Ten years ago, I officially ended my career path in television journalism when I started my own company with my wife, HRH Media. After ultimately resigning from two staff positions at NBC (as a producer) and CBC (as a reporter), I saw a 6-month contractual offer from NBC to cover the war in Iraq as a backpack journalist to be an entrepreneurial opportunity to prove a new model of content creation. It was one that was more nimble, responsive and cost-effective, thanks to emerging digital technologies and platforms.
I completed my transformation two years later when we produced our first independent documentary film, Independent America: The Two-Lane Search for Mom & Pop. In doing so, we pioneered the use of subjective storytelling powered through a connection to highly motivated communities (as we shared our production nearly in real-time).
In the process, my “career” became a series of meaningful experiences — which only began to make sense in hindsight as I reflected upon this transformation to shape the Seattle-based graduate program I was asked to lead in 2007.

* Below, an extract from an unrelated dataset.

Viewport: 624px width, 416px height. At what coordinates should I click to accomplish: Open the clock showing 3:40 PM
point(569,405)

Although my book, Storyteller Uprising: Trust & Persuasion in the Digital Age, captures this learning as a manifesto for the Communication Leadership program, it has actually been through the countless times I have told my story face-to-face in classrooms, board rooms and town halls that have truly connected others to the premise of this “uprising” and to the Master of Communication in Digital Media/Master of Communication in Communities & Networks.
I have given a “variation on a theme” of this keynote presentation since 2008, with the defining point always being my epiphany in creating Independent America, despite having produced other films since then, and leading the growth of the graduate program into a powerhouse for professional education.

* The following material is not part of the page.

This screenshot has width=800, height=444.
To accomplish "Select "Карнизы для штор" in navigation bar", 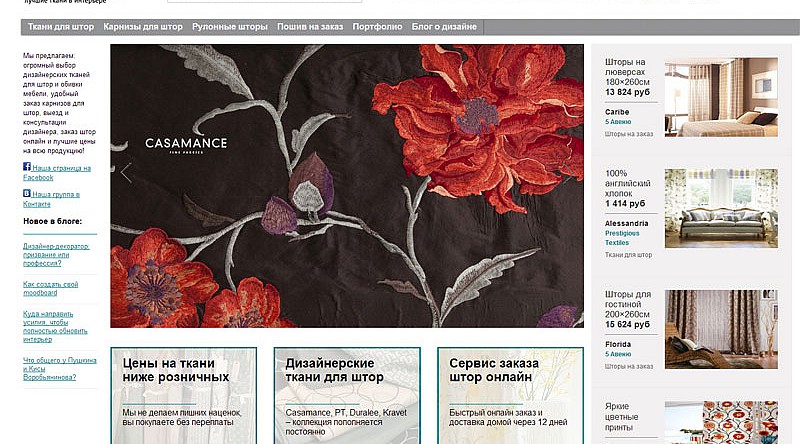I will coord(145,27).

Here’s the most recent edition of the “Storyteller Uprising” slides that I’m using to keynote this fall at the Public Relations Society of America, PrimeGlobal, Weber Shandwick Asia, the Seattle Interactive Conference and “Telling the Story” for the European Commission in Brussels.
However, with the recent opening of the Bezos Center for Innovation at Seattle’s Museum of History and Industry, I have a new inflection point. I led the production of video for this new permanent exhibit. I also “double interviewed” many of the featured innovators for those videos for our Four Peaks show. By doing so, not only did we create a strong case for branded content, I now recognize that I produced some of the best work of my professional life by synthesizing ideas and connecting people. This indeed may be my new role as I begin my “third act.” This time, I used Prezi to highlight this work in presentations at the Bezos Center opening, as well as to the Seattle Chamber of Commerce Regional Leadership Conference.

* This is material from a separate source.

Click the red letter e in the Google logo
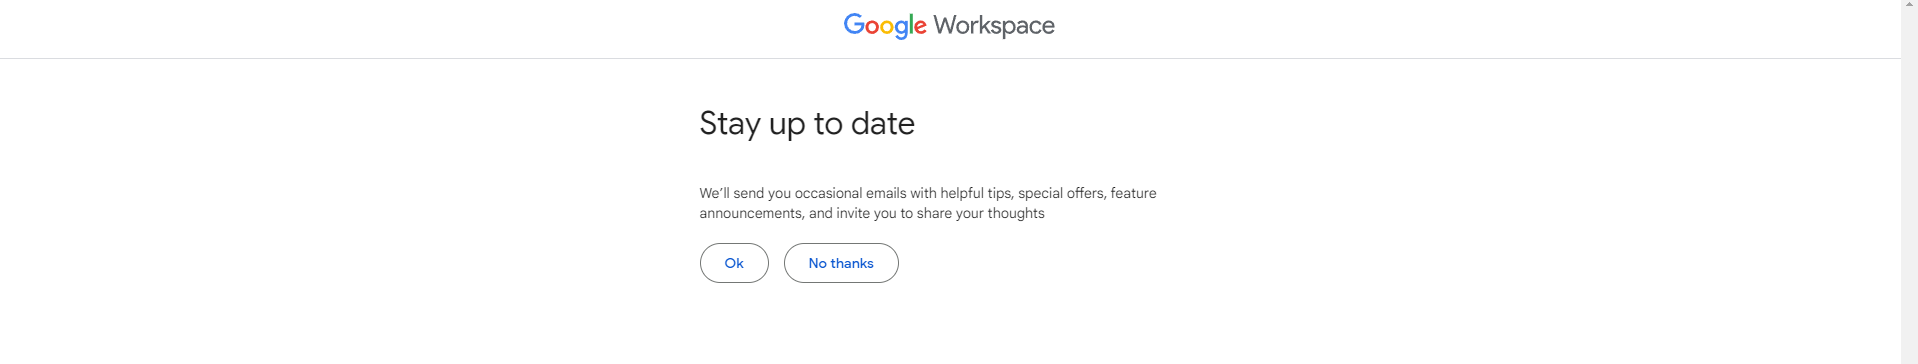 click(x=920, y=27)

Indeed, I presented some of the “how to innovate” best practices I learned from my interviews at the Seattle Chamber’s other main event this year, its 131st Annual Meeting, where I moderated a “Seattle 3.0” discussion. It was broadcast on the Seattle Channel (watch here). The video that framed the event (education, entertainment, sustainability, entrepreneurship) features some of my own perspective on innovation. It was produced by the Chamber’s Kim Lichttenegger, who’s also a student in our graduate program (we’re everywhere).
Over the past decade, I have been in perpetual “sales” mode: as an independent filmmaker, the director of a self-sustaining graduate program, a consultant, a thought leader and as an entrepreneur. I increasingly wonder whether I’ll ever have the opportunity to just create again — as I did so long ago at NBC — and leave the selling to others. It’d be nice. But it’s unlikely. “Build it and they will come” is a myth. Ideate, innovate, connect, iterate, scale — repeat — is our new reality. Or at least, it’s certainly mine.